Terminmarkt
Der Terminmarkt präsentierte sich heute insgesamt ruhig bis leicht schwächer. Der deutsche Leitkontrakt Phelix DE Cal 27 bewegte sich seitwärts und notierte leicht unter dem gestrigen Abrechnungspreis. Aktuell liegt das Niveau bei rund 83,30 EUR/MWh, und somit am Nachmittag nur mehr knapp über dem Eröffnungskurs. Der Tageshöchstwert von 83,85 EUR/MWh am Morgen wurde sofort abgebaut. Insgesamt zeigt sich der Terminmarkt stabil, jedoch ohne klare neue Trendrichtung.
Brennstoffe und CO₂
Am Gasmarkt zeigten sich die Preise heute am Morgen wieder etwas fester. Danach kam eine Korrekur und der Jahreskontrakt bewegte sich im Bereich von 26,30 EUR/MWh. Auslöser am Morgen waren vor allem geopolitische Risiken, insbesondere Spannungen zwischen den USA und Iran rund um die Meldungen über den Abschuss einer mutmaßlichen iranischen Drohne. Fundamental bleibt das Marktbild jedoch eher preisdrückend: Die Temperaturentwicklung dürfte ab Mitte Februar an Bedeutung verlieren, wodurch wettergetriebene Aufwärtsrisiken vorerst begrenzt erscheinen.

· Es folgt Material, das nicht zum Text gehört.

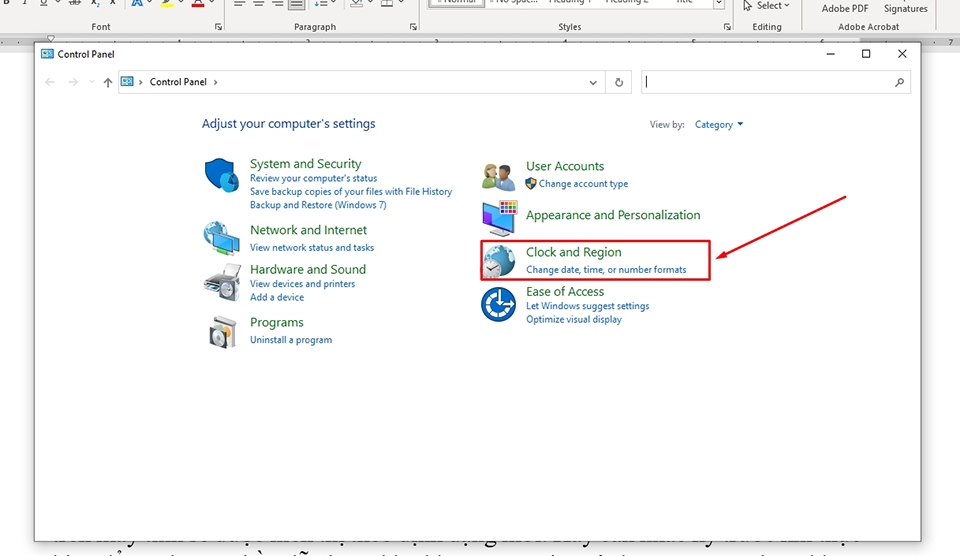The width and height of the screenshot is (960, 556).
Task: Open Change account type link
Action: click(583, 184)
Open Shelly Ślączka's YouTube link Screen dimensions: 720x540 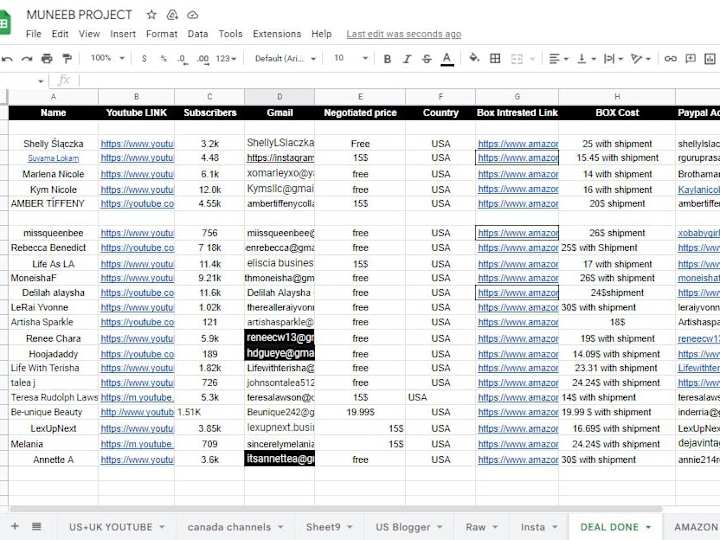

Der CO₂-Markt konnte sich nach der jüngsten Korrektur leicht erholen. Die EUA-Preise testeten erneut die 83-EUR/t-Marke und handelten zeitweise darüber. Unterstützt wurde die Bewegung durch eine breite Erholung an den Aktien- und Metallmärkten sowie durch anhaltende Käufe von Fonds, die ihre Positionen im EU-ETS wieder aufbauten.
Spotmarkt und Allgemeines
Am Spotmarkt bleibt das Umfeld angespannt. Für den morgigen Liefertag wird ein deutlicher Rückgang der erneuerbaren Einspeisung erwartet. Die durchschnittliche Winderzeugung sinkt im Schnitt um 3 GW, auch die PV Einspeisung geht merklich zurück.
Die Temperaturen in Deutschland steigen zwar leicht, bleiben mit durchschnittlich -0,3 °C jedoch weiterhin 1,9 °C unter dem saisonalen Normalwert. In Frankreich, wo Strom stark für Heizzwecke genutzt wird, werden Temperaturen von rund 8 °C erwartet, was zwar milder ist, aber die Nachfrage dennoch hoch hält.